Harus saya akui bahwa Darah Garuda memang lebih menyenangkan untuk ditonton ketimbang Merah Putih. Hal ini lebih disebabkan karena porsi adegan action dua kali lebih banyak dari apa yang telah ditampilkan oleh prekuelnya yang cenderung garing. Desingan peluru dan ledakan berulang kali kita dengar disini, utamanya di 30 menit terakhir. Tidak terlampau wah memang, tapi cukup menghibur untuk ditonton. Meski begitu, tetap saja jangan mengharapkan Darah Garuda akan memompa jantung kalian sepanjang film karena selain adegan action yang memekakkan telinga nan seru di detik - detik terakhir tadi, tak ada lagi yang bisa ditemukan disini. Opening cukup menggebrak namun setelah itu dilanjutkan dengan drama panjang membosankan yang kali ini disisipi romansa yang 'awkward' dan humor yang sangat garing. Kriuk. Untunglah musik indah dari Thorsie Argeswara mampu membuat hati ini terasa lebih tenang.
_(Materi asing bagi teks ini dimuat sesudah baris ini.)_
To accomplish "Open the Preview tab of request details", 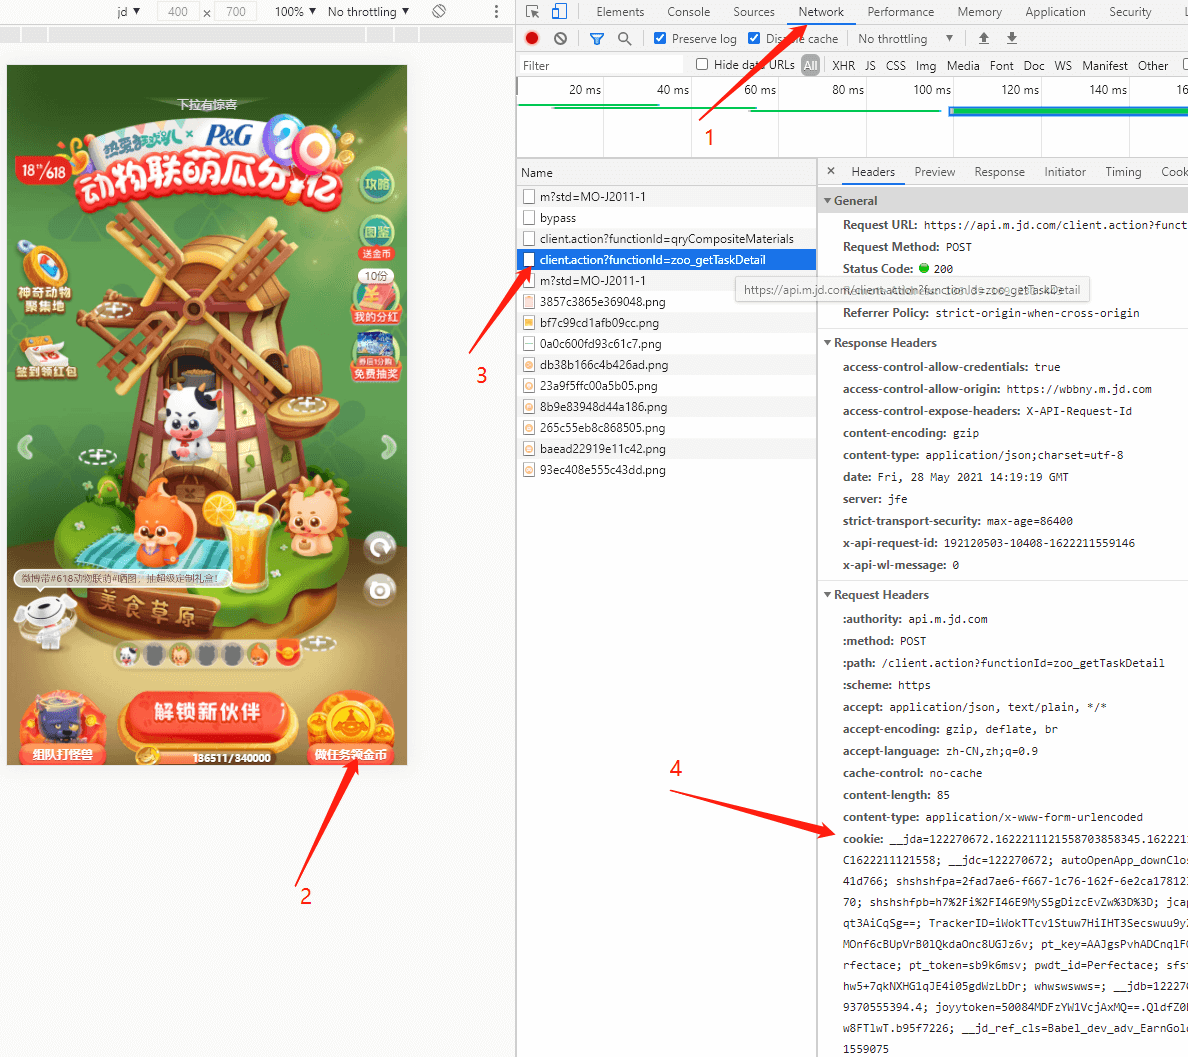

Jika ada yang harus disalahkan, maka saya akan mengajukan Conor Allyn dan Rob Allyn selaku penulis skenario sebagai terdakwa utama. Dialog yang mereka tulis sungguh membuat saya tertawa terpingkal - pingkal hingga gegulingan di depan layar bioskop, sangat aneh. Masalahnya adalah skrip asli Darah Garuda (dan juga Merah Putih, tentunya) awalnya berbahasa Inggris, tentu rasanya menjadi berbeda saat harus diterjemahkan ke dalam bahasa kita. Serasa tidak sedang menonton film, melainkan menyaksikan pertunjukkan di sebuah sanggar. Dialognya baku. Parahnya, intonasi yang diucapkan oleh para pemainnya juga tidak enak didengar, membuat saya menjadi semakin yakin ini adalah hasil adaptasi dari buku teks Sejarah *berbusa* Lanjut ke akting para pemainnya. Dari seabrek bintang ternama yang muncul berdesak - desakkan disini, hanya Teuku Rifku Wikana, Atiqah Hasiholan dan Ario Bayu yang patut mendapat perhatian lebih. Hasiholan bermain apik dan itu tidak mengejutkan karena filmnya yang sangat teatrikal, dia banget. Ario Bayu juga konsisten. Wikana adalah satu - satunya pemain lama yang berakting dengan baik, terutama saat adegan Dayan disiksa oleh Van Gaartner (Rudy Wowor) dan anak buahnya, begitu meyakinkan.

Sekalipun Darah Garuda lebih baik dari Merah Putih, saya masih belum bisa mengategorikannya sebagai film bagus. Biasa saja. Masalah yang dihadapi oleh Darah Garuda dan Sang Pencerah cenderung sama, dialog. Hanya saja Darah Garuda mengalami masalah yang lebih serius karena dialognya sama sekali tidak enak didengar dan membosankan. Adegan action yang diharapkan oleh penonton pun baru dimunculkan di ending. Bisa - bisa mereka yang tidak sabaran atau yang sudah dibuat mati kebosanan berbaris dengan rapi menuju pintu keluar untuk mencari udara segar. Secara penggarapan memang jauh lebih bagus ketimbang puluhan film kancut tak layak tayang yang akhir - akhir ini, namun Darah Garuda tetap tidak meninggalkan kesan apapun. Semoga saja Hati Merdeka, jilid pamungkas Trilogi Merdeka, mampu menambal lubang - lubang dari dua film pertamanya.